I agree with MacManX. Don’t shoot for 100% or any such hard number. If it happens it happens. Preventing spam is always a moving target. If you find yourself resting for sometime consider yourself lucky.
Disabling trackbacks are a surefire way to tackle most of your spams on its own. Unfortunately WordPress doesn’t allow you to disable trackbacks only, leaving pingbacks intact which are legit.
That is, until the spammers figure out how to send pingbacks.
I find this conversation fascinating. I, too, use BB and SK2 hand in hand. I never really thought about spammers being attracted to the message, “BB has killed x number of spams..” I’m going to conduct my own experiment. I changed the characters in the sentence. ie B@d Beha@vi0r h@s killed …”, etc.
I’ll report back in a few days to see if it made a difference.
Ever since I installed BB, it repels almost 2000 attempts a day. SK2 catches about 30 spams a day that get through.
I’m not sure what I would do without these two plugins.
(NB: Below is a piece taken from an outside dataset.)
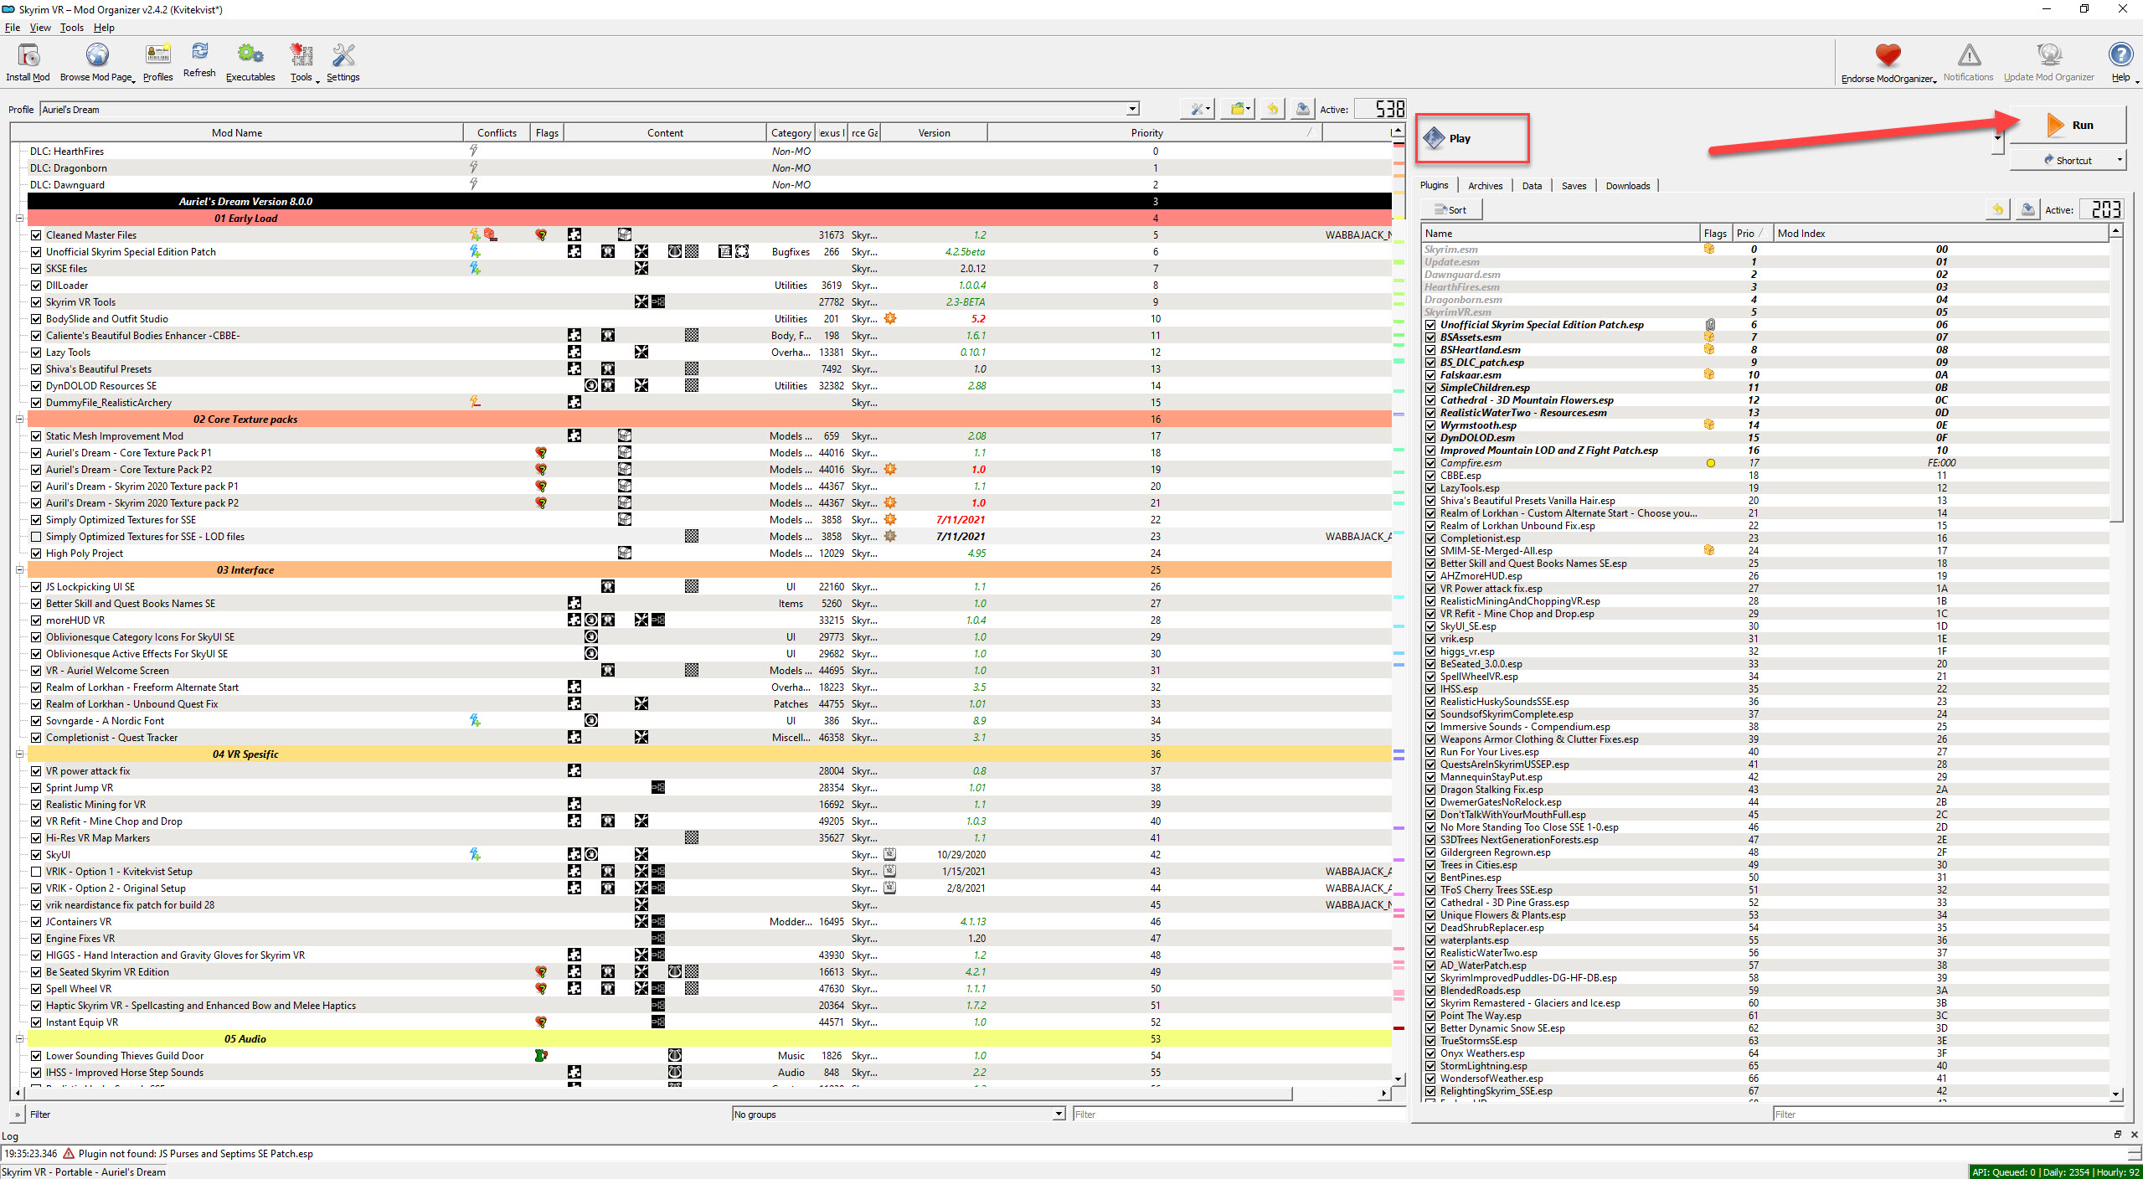The width and height of the screenshot is (2143, 1179).
Task: Open the Profiles toolbar icon
Action: (x=157, y=55)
Well, it’s been a few days and it actually seems like the modification I made to my “BB has killed x number of spams” is working. Since my last post about 8 days ago, BB has only had to kill an average of 10,000 spam attempts in 7 days instead of my usual 13-14,000 attempts.
I’ve also recently installed Referrer Karma, so I don’t know if that has had anything to do with it.
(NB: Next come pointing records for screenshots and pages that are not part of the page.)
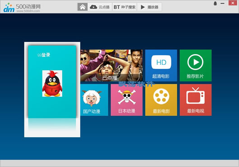Open the 云点播 movie banner tile
The width and height of the screenshot is (239, 167).
111,65
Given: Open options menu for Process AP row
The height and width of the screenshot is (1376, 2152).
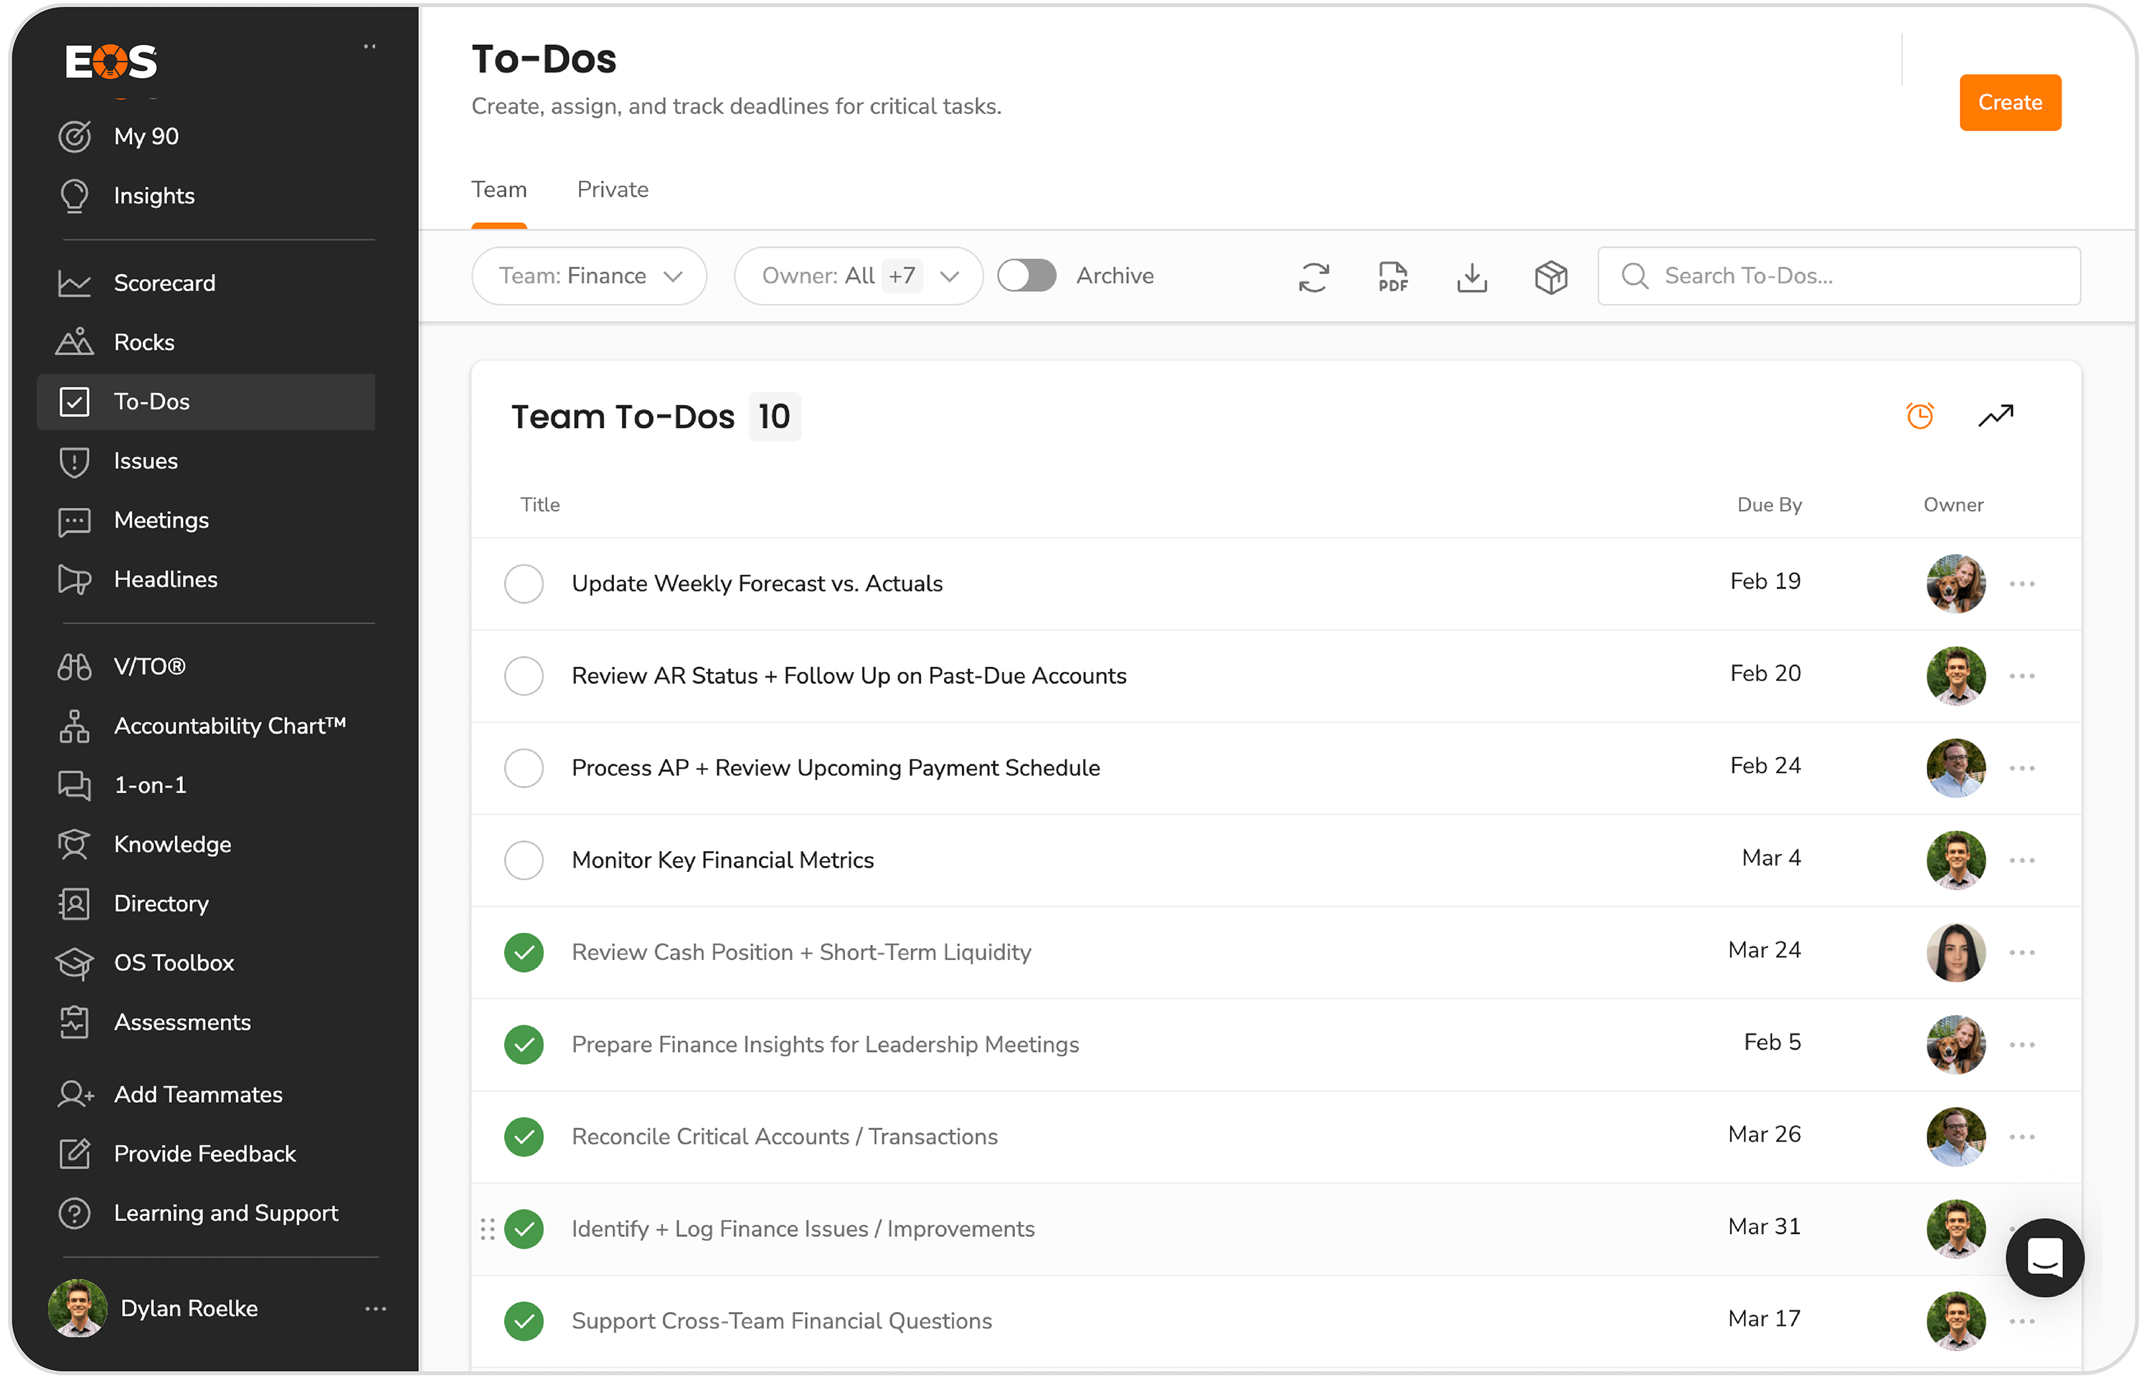Looking at the screenshot, I should coord(2022,768).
nobody ever uses trackback on my modest blog. after 2 years of blogging, the only trackbacks have been for poker and viagra sites – so I just turned it off… that should take care of it!
Almost three months after installing BB and SKII on my two blogs, 3 spam comments finally got through on one of them. I didn’t have the latest SK2 installed, so I did that, and upped the security level to “Kinda Mean”.